FastAndFurious wrote in post #15039639
I currently own a 70-200 IS II that I have been using for portraits with my 5D3. I love it, but indoors it's tough to use due to F2.8, which is why I have been looking at 85L for a few weeks now but I'm really puzzled as to if I'm making the right decision. If the owners of the lens can kindly respond to these questions, that'd be great:
My main subjects are toddlers/kids.
1) Is it any useful indoors or is it too tight? I also have 35L that I can use if things get too tight.
2) Is the focus too slow to the point of being useless? Why I ask this is, as I work with toddlers and kids, I don't have the luxury to ask them to stand still or pose.

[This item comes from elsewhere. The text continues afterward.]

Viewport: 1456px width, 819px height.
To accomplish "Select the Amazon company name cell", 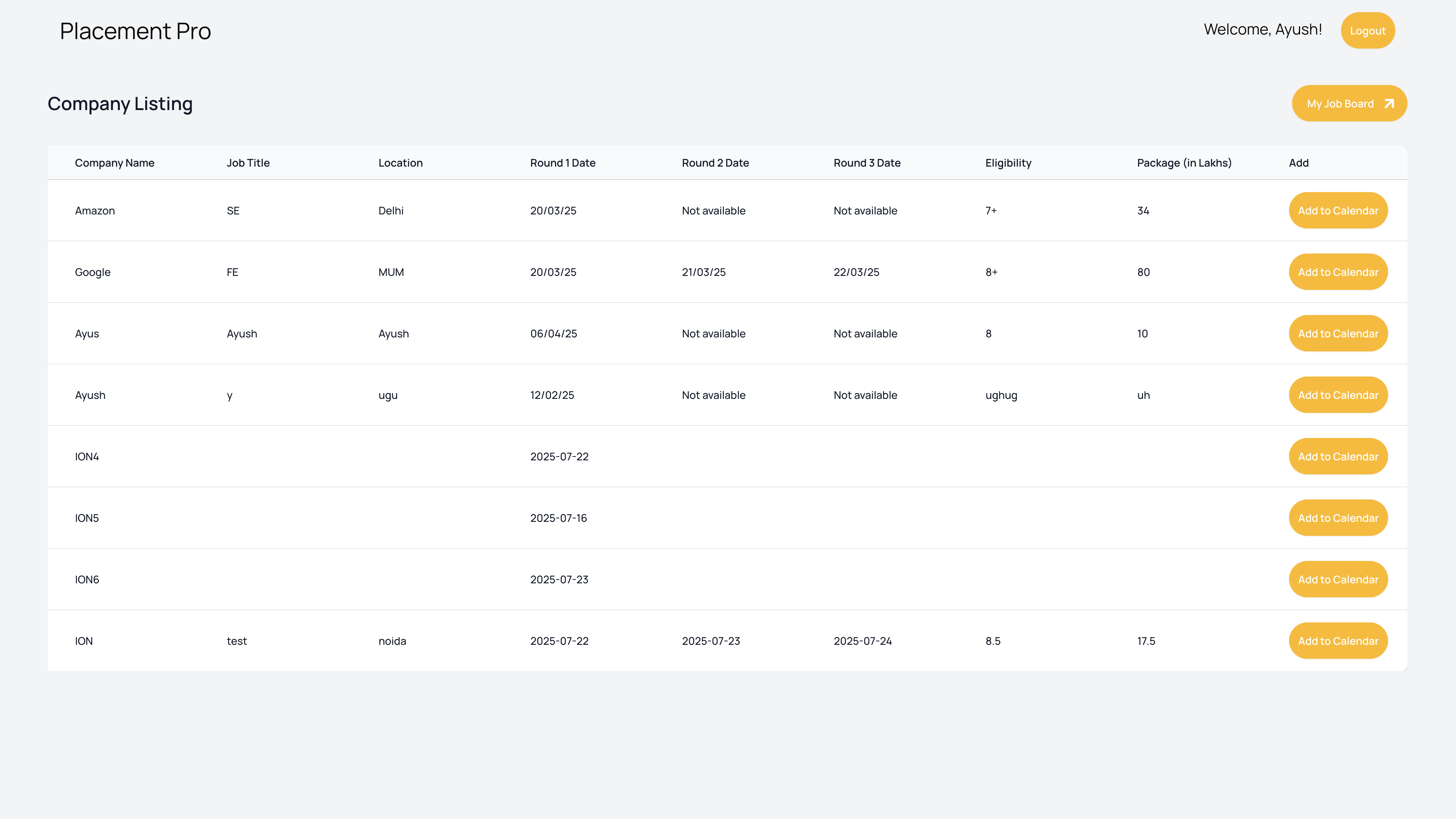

3) Is not having weather sealing a problem? Can you take this lens to the beach or use it under light rain?
4) Can the same level of subject isolation be achieved by FL usage in 70-200 (say using it at 200 @ F2.8) which makes 85L irrelevant?
I feel like I'm wasting money owning both lenses, but the pictures 85L produces look just so good. I also need 70-200, because I couldn't do without its fast AF outdoors (mostly in playgrounds, etc).
On the wide end, I have only 35L, so I can also use the money I have for 85L for the new 24-70 II, but that will have the same issue with F2.8, they are just not fast enough to be used indoors.
1) It might be tight, but that really depends on the room you are in so that is hard to judge. But as you said, you have a 35mm to cover you if that case ever arises.
2) If the focus was so slow it would be useless, people wouldn't be buying this lens
The focus is ONLY slow on the initial going-from-infinity. And even then its not really that slow, thats all based on different people's opinions. Some say its a snail, some shrug it off and it doesn't affect what they shoot. In my case, it hasn't affected my photos. Ive used it to shoot running puppies, horses, etc. Once it has its focus area, it makes the minor adjustments fine. It will be slow if you are shooting at one moment something close to you, and then swinging around and aiming at something in the distance, then it will be slower. Its not hunting, it just has a lot of glass to move.
3) I'm not 100% about this one. I rarely use my lenses in rain. But the other day I was taking photos of a puppy and it started to spit. I didn't stay out that long once it started, but the lens did get a bit wet. It was fine. I wouldn't push it though, but thats just me being my overprotective self.
4) I would say not at all. At 200 f/2.8 your lens produces very nice subject isolation to be sure, but the 85 lets you stand a lot closer to your subject, and with the wider apertures available to you, a 2.8 at 200 won't look like a 1.2 at 85mm. The 1.2 is magical
and not magical as in "soft dreamy" as the lens is quite sharp wide open. But the bokeh is creamy and buttery smooth.